The death of popularity

Here is a good description of the current status of my life. While at work yesterday I took a mental break and checked the upcoming concert schedule and discovered that Carbon Leaf was playing in Lawrence that night. This meant that I needed to completely rearrange my schedule and head out there to see the band. While at the show I was rather impressed by this fact: I live the type of life where on a moment’s notice I’ll drive an hour to see a band that always impresses me by the fact that they don’t totally suck. It’s nice to know that I am at the point in my life where I do whatever the hell I feel like.

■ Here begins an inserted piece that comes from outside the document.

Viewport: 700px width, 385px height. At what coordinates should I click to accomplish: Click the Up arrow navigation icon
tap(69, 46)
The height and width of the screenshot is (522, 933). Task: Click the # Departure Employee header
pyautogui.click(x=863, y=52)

Carbon Leaf put on another really good show (it’s the fourth time I’ve seen them). You have to like a band whose latest album is titled “Love, Loss, Hope, Repeat” (I’m currently in the Hope portion of that neverending cycle). But what really struck me while watching them was that I have no idea why these guys aren’t huge right now. They right really good songs, have a college band vibe and tour relentlessly. They are following the Dave Matthews Band formula perfectly, up to and including being from Virginia. And I really think the lack of a real MTV has a lot to due with it.

I’ve been reading a lot recently on how the future of the music industry is to move away from labels and the big mass distribution and on to smaller systems. That we are in an iTunes and Pandora and MySpace world. (It’s this whole Long Tail argument, which entails about ninety percent of what I do for a living). My feeling is that while that allows a lot of bands to get noticed, no one really gets popular. Carbon Leaf was one of the first bands I saw that pimped their MySpace page but despite all of that, they were playing to a half empty bar.

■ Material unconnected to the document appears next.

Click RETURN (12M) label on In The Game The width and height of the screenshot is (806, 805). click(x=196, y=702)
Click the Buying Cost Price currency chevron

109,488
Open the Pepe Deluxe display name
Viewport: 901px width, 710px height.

Compare that to Dave Matthews, who was probably on the tail end of the MTV playing videos. Their second album got them video airplay and within a year they were one of the biggest bands in the county. Same with Hootie and the Blowfish. Ok, maybe that is not the best example but I can’t see a band getting that big in a MySpace world. And I’m not sure if that is a good thing or not. More bands will be able to make a living but less of them will be able to make a good one.

One other music note. In the past month, Nina Gordon and Louise Post have both released new albums with Louise releasing it under the Veruca Salt name (which is where you know these two from). Amazingly, since the girls broke up the band they have each released two albums, always within a month of each other. It’s like they never really broke up the band in the first place. I’ve heard mixed reviews on both and I’m not sure if I’ll pick them up but there was one fact that stunned me. Louise Post, who I had a huge crush back in the Seether days, is like 39 years old. That just seems ancient to me and it shouldn’t given I am not far from that age myself. It’s just that when I was watching them in college I assumed they were my age. Like I would walk into class one morning and sit down next to Louise. Ok, probably not my Introduction to Electromagnetic Fields course but probably that intro to psychology course they forced me to take so I could graduate.

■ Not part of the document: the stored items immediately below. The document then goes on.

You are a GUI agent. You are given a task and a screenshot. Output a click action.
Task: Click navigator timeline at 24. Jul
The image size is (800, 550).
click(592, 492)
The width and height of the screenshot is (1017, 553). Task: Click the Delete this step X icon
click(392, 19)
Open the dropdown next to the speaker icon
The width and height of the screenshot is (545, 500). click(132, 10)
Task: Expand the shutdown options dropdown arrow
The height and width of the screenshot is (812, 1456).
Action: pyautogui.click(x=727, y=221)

I’ll say this, I am really hoping that YouTube’s business idea of placing every video ever played on MTV comes to fruition. Because right now, I would be overjoyed to spend the next hour watching old Veruca Salt, Liz Phair and Urge Overkill videos. Ah, back when the Chicago scene was happening.

1 comment:

Anonymous said...

Maybe it's not such a bad thing to have more bands making a living and less bands making a killing. I would argue that MTV did more harm for music than it did good. When I was working in NYC in the music biz, it had nothing to do with the music and everything to do with what demographic a band controlled and youth oriented product placement. It was like Gundlach teaching a class on music appreciation. How's that for scary?

Any musician worth his or her salt will tell you it's a tough climb and if you're doing it for the money or fame you're doing it for the wrong reasons. This is probably why the Britneys, Jessicas, Paris', Avril, NSYNCs, etc of this world make bad music and eventually burn out. Or as Josh Ritter would say "I'm singing for the love of it, have mercy on the man who sings to be adored."